La problématique des changements environnementaux sur les écosystèmes forestiers remonte aux années 1970-1980. Les premiers travaux ont abordé les changements de croissance à partir des accroissements mesurés au niveau de l’arbre en utilisant des approches rétrospectives de nature dendrochronologique (croissance radiale) ou fondées sur des analyses de tige (croissance en hauteur). Les études initiales ont concerné l’augmentation du CO2 atmosphérique, attestée par des mesures à l’observatoire d’Hawaii dès les années 1970 et ses conséquences sur la croissance des forêts naturelles subalpines de conifères dans l’ouest des États-Unis. À la même période, des chercheurs finlandais constataient aussi des augmentations de la croissance des pineraies sylvestres boréales ; augmentation également attribuée au CO2 atmosphérique. En Allemagne, et dans le contexte européen des impacts potentiels de la pollution atmosphérique acide (H2SO4 et HNO3/NH4), ce sont les travaux menés aussi sur résineux (épicéa, pin sylvestre, sapin) qui ont illustré pour la première fois, et au niveau du peuplement forestier, des croissances plus soutenues dans les périodes récentes. Contrairement aux études précédentes, les auteurs évoquaient également l’effet des apports azotés atmosphériques pour expliquer leurs résultats. De façon simultanée en France, ce sont les travaux de dendroécologie menés par Michel Becker sur la sapinière vosgienne dans le cadre des recherches sur les dépérissements forestiers en relation avec la pollution atmosphérique (programme DEFORPA [1]) qui ont constaté, d’une façon tout à fait inattendue, des évolutions très nettes de la croissance depuis la fin du dix-neuvième siècle. Au vu de l’importance du phénomène, des recherches complémentaires ont été rapidement menées dans d’autres contextes et pour d’autres espèces forestières. Elles ont illustré une tendance générale à l’augmentation de la croissance dans l’hémisphère nord des espèces forestières majeures (sapin, épicéa, chêne, hêtre... photo 1). En revanche, peu de travaux ont été menés dans les forêts tempérées de l’hémisphère sud ou en contexte intertropical. Les estimations de croissance avancées, de l’ordre de + 100 % sur le siècle, ont toutefois paru être d’un ordre de grandeur soumis à caution.

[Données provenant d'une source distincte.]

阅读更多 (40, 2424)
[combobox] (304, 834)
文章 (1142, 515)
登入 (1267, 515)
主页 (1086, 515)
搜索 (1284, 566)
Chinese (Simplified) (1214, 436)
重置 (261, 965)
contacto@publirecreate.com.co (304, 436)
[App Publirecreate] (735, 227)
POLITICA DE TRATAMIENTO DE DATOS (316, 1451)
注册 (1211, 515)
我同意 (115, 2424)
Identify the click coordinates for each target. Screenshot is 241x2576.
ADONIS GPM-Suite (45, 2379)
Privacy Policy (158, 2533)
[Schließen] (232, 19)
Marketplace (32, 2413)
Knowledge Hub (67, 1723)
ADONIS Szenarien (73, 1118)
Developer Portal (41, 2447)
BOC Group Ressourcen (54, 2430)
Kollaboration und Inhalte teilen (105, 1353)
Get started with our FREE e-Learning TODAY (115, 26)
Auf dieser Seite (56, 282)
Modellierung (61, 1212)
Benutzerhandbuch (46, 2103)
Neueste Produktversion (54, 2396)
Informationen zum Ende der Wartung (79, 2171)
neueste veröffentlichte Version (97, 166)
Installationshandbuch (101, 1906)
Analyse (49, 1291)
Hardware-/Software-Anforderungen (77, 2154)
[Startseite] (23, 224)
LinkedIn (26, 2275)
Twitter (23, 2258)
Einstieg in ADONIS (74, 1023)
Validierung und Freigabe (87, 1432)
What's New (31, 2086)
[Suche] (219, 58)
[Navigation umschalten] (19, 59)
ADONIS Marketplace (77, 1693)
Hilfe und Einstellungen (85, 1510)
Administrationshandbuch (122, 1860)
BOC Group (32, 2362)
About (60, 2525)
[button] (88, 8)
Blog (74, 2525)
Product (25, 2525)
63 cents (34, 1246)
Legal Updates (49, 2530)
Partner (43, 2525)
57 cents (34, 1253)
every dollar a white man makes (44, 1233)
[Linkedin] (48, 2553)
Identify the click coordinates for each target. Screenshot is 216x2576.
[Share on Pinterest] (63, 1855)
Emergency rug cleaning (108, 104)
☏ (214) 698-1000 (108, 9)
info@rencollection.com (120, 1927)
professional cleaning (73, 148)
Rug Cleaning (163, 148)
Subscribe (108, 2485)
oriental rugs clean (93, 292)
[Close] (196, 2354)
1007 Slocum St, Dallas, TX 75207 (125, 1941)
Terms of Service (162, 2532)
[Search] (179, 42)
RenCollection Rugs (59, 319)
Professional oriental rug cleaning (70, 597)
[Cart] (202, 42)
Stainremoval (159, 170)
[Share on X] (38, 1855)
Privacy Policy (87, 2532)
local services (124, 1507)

En France, c’est à partir de ces années que l’on a commencé à parler des changements de productivité forestière pour aborder la question « des forêts qui poussent mieux maintenant qu’il y a quelques décennies », mais également à mettre en œuvre de nouvelles approches et analyses sur des jeux de données originaux : réseaux de placettes permanentes d’expérimentations sylvicoles et analyses de tiges permettant d’échantillonner la croissance en hauteur dominante, données issues des inventaires forestiers nationaux, avec le point commun de dépasser l’échelle de l’arbre pour poser un diagnostic représentatif à l’échelle du peuplement forestier et de sa capacité productive. Ainsi, contrairement aux travaux précédents, ces études ont abordé la productivité du peuplement en comparant :

  • la croissance à des valeurs de référence issues de tables de production,
  • la productivité de deux générations successives de peuplement sur un même site,
  • ou encore la croissance en surface terrière [2] du peuplement telle que caractérisée sur les points de sondage du programme d’inventaire forestier français.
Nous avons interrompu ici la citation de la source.